ANGIO-TUMORAL LAMININ IN MURINE TUMORS DERIVED FROM HUMAN MELANOMA CELL LINES. IMMUNOHISTOCHEMICAL AND ULTRASTRUCTURAL OBSERVATIONS

1998 
: Cells in tissues interact with each other and with the extracellular matrix as part of a structural and informational unit. During cancer progression, tumor cells participate in the formation of a neotissue involving other cells and matrix. We recently observed in melanoma an association between tumor and endothelial cells via an amorphous matrix containing free laminin. The pericytic location of melanoma cells in this angio-tumoral complex raised the question of an intramesenchymal migration of metastatic melanoma cells promoted by free laminin along the endothelium. However the respective roles of melanoma cells and endothelial cells in laminin secretion were not clear. In an attempt to clarify the latter issue, we injected into mice three human melanoma cells lines, one secreting laminin and two that did not, in order to identify the source of laminin secretion in the subsequent interactions between tumor cells and vascular endothelium.

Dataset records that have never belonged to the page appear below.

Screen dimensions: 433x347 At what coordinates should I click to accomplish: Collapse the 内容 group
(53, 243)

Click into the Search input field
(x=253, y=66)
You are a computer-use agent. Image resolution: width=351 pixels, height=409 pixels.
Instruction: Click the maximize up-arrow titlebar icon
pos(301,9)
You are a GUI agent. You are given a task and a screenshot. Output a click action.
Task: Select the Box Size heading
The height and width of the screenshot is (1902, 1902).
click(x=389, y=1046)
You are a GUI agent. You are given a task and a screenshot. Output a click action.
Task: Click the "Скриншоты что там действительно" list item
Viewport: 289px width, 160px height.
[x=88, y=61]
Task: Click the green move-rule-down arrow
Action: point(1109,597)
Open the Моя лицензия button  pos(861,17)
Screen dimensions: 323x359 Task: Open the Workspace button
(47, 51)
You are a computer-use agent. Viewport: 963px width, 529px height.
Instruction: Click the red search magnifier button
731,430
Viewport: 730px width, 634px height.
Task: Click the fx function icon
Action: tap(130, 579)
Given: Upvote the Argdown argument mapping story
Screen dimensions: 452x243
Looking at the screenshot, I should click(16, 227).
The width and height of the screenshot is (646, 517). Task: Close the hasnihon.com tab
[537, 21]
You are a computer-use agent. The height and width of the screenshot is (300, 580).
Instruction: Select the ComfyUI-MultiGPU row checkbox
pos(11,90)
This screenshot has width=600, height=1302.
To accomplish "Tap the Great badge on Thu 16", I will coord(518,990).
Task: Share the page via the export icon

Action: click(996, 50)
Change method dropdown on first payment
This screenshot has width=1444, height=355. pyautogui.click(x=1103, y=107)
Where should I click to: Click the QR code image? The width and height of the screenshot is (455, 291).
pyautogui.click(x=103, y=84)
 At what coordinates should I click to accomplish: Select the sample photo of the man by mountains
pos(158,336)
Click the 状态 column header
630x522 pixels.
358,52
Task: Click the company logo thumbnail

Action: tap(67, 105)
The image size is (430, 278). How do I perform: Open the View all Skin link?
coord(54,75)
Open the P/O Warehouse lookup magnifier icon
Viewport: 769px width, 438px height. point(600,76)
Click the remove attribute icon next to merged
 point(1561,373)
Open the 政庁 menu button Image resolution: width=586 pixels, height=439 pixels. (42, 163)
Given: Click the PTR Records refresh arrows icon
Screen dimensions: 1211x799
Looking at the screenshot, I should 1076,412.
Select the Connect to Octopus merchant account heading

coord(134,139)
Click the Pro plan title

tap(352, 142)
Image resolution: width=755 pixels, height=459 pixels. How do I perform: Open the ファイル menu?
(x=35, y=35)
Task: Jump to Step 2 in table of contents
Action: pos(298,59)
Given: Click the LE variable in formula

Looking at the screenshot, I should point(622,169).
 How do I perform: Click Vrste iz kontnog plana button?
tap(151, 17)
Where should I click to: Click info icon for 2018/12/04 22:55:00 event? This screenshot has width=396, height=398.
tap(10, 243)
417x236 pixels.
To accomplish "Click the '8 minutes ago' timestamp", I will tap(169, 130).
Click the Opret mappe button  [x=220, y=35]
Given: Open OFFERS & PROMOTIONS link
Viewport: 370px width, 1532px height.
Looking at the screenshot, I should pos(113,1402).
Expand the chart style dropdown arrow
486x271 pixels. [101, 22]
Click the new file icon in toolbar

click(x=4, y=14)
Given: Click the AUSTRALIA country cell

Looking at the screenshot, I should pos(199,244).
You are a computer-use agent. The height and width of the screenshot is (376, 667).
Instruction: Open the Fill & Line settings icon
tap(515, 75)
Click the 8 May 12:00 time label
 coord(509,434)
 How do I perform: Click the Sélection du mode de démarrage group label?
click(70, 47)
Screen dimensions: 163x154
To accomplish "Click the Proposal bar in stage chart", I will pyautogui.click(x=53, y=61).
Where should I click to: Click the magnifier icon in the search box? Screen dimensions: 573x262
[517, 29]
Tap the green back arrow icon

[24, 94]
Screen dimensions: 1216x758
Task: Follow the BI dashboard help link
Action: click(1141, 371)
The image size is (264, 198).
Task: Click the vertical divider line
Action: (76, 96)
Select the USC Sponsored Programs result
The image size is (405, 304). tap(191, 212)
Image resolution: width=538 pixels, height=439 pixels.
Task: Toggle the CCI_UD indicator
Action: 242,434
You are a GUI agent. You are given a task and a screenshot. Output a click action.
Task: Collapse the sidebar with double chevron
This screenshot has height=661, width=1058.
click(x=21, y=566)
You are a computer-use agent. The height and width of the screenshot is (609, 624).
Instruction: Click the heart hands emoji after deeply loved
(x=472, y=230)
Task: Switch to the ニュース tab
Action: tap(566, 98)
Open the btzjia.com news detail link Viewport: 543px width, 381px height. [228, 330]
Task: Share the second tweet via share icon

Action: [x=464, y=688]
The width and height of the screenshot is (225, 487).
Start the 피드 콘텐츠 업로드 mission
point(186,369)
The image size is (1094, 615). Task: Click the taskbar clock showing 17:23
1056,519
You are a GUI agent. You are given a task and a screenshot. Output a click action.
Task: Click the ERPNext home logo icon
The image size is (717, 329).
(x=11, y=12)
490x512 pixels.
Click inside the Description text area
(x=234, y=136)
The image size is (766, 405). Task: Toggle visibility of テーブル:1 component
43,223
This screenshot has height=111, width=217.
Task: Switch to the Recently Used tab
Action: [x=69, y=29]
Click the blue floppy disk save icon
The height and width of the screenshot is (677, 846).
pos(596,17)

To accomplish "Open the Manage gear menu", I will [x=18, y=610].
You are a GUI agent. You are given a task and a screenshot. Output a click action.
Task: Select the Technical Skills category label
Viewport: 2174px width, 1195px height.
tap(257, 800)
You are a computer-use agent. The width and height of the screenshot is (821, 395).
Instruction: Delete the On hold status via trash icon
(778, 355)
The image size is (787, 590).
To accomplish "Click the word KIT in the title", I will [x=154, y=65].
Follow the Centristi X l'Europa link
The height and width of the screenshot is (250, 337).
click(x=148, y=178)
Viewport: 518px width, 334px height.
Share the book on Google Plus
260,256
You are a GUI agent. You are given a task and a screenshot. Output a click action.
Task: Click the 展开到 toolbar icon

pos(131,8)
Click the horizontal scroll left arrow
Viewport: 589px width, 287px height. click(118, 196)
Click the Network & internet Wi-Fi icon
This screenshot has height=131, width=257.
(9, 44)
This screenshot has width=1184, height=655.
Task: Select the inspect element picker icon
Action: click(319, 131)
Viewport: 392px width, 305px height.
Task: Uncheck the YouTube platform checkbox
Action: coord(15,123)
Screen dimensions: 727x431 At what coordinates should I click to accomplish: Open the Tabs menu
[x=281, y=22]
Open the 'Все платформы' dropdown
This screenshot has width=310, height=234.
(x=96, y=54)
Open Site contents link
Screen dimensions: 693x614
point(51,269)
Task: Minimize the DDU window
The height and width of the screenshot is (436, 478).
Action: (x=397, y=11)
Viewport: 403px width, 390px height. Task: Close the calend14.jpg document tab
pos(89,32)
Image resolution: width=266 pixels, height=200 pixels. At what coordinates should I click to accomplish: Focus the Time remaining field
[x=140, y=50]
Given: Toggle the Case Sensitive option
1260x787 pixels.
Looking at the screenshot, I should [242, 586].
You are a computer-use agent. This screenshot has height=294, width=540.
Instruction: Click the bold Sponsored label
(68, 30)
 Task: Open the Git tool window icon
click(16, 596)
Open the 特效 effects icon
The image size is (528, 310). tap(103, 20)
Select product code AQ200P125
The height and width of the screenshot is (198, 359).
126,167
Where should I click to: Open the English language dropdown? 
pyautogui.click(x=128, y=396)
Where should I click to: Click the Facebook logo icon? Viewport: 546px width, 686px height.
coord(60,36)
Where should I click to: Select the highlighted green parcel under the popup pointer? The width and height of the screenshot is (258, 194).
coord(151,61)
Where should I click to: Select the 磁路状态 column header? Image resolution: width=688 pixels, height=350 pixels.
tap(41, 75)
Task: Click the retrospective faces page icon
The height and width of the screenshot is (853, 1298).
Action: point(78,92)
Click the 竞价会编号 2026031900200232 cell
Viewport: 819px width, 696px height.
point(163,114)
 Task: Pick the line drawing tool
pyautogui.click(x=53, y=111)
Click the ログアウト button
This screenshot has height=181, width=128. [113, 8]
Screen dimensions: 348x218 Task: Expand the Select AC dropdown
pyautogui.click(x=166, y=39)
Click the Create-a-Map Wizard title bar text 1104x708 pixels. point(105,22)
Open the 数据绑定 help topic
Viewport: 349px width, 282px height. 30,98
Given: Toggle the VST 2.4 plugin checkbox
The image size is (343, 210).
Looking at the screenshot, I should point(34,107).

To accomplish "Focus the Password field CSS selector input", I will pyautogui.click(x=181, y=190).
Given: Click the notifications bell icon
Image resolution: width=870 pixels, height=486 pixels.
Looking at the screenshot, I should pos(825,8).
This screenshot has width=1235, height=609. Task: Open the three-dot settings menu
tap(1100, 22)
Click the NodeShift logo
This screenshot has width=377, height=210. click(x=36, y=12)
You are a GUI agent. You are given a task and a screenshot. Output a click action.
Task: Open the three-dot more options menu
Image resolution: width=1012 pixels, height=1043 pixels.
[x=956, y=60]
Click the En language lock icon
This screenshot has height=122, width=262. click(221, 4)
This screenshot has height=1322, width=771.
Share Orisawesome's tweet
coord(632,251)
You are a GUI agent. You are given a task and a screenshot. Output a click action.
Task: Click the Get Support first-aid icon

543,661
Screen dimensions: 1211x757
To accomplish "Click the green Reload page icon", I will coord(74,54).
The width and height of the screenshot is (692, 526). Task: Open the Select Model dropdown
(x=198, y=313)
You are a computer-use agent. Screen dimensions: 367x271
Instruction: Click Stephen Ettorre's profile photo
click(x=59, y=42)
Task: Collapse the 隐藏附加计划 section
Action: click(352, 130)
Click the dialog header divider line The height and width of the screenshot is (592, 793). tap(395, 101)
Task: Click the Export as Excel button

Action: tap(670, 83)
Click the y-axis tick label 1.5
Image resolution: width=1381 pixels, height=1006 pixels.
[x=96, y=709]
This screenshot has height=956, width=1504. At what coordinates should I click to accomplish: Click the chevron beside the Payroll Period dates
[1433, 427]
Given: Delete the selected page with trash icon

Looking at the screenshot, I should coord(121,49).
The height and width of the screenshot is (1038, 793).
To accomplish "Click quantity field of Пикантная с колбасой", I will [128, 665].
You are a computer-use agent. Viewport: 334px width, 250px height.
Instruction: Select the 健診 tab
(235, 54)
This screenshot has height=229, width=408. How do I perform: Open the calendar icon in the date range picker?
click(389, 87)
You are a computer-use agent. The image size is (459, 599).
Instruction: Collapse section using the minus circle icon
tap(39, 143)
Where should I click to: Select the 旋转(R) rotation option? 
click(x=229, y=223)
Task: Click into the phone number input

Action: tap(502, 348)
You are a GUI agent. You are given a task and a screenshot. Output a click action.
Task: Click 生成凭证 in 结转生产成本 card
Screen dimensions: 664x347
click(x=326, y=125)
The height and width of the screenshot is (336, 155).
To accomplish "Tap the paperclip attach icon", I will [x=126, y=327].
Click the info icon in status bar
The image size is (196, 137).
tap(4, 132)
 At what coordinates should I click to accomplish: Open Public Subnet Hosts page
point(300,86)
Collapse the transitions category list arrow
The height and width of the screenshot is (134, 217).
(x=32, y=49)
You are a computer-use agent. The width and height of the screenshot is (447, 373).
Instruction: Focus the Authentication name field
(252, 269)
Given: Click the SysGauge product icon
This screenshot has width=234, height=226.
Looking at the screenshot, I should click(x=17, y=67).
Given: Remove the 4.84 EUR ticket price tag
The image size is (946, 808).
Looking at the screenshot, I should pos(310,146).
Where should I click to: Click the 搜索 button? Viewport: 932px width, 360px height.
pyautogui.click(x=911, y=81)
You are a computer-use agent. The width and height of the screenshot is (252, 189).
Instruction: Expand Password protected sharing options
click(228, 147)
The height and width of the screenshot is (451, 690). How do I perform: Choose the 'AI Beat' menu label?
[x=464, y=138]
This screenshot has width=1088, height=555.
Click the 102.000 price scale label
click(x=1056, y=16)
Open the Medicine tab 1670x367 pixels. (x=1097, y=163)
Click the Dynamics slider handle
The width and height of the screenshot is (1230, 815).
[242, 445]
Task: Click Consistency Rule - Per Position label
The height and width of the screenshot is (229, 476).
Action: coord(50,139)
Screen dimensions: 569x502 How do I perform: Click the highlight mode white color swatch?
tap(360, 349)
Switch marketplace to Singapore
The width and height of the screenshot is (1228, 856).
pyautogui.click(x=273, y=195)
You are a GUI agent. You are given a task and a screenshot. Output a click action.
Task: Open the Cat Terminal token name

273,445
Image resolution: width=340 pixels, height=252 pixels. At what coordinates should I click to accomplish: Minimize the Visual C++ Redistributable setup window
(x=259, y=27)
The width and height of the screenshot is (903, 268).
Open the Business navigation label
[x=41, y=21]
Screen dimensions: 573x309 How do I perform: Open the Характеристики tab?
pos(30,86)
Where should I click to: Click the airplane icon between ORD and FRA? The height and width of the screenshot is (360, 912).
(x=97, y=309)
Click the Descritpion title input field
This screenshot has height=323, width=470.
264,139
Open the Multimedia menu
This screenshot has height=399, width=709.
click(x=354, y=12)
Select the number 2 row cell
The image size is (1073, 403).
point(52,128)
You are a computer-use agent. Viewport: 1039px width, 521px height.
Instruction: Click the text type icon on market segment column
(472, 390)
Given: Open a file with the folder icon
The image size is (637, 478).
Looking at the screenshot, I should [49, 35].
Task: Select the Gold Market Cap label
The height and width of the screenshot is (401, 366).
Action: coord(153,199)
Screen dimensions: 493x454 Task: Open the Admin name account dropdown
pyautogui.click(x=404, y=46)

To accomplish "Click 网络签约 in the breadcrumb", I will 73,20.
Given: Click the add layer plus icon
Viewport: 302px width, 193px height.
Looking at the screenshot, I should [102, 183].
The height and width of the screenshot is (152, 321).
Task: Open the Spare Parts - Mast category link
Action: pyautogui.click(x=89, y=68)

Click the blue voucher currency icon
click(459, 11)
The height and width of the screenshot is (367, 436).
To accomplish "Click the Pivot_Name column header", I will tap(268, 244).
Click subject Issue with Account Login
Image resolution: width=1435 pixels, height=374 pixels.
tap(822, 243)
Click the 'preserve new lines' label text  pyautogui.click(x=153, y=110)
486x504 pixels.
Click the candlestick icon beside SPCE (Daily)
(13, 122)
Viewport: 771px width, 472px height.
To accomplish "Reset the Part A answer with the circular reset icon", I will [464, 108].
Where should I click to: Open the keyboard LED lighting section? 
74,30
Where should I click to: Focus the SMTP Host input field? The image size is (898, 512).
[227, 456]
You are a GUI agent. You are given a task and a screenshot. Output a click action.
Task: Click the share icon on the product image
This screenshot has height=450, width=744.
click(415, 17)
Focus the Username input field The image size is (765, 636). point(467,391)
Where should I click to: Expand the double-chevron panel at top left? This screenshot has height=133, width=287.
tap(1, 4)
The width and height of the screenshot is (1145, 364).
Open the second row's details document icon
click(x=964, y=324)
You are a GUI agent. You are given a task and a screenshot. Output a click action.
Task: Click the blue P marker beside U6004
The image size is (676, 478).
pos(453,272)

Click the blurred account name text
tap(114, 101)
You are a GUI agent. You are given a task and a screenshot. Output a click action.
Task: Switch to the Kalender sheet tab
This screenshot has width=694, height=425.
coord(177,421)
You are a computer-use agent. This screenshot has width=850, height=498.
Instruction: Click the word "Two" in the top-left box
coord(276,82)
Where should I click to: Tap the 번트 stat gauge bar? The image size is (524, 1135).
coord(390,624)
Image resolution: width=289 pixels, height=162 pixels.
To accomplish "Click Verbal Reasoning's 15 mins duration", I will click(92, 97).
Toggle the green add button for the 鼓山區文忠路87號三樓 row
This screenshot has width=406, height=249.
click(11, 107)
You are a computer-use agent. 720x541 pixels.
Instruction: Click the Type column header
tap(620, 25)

Using immunohistochemistry and electron microscopy we observed in all three cases an amorphous matrix containing laminin between tumor and endothelial cells. The fact that two cell lines did not secrete laminin suggests that the periendothelial/peritumoral laminin could be of endothelial origin. Given the presence of laminin alone during intramesenchymal angiogenesis and embryogenesis, we propose an analogous role for endothelial laminin in facilitating the migration of melanoma cells along the abluminal surface of the endothelium.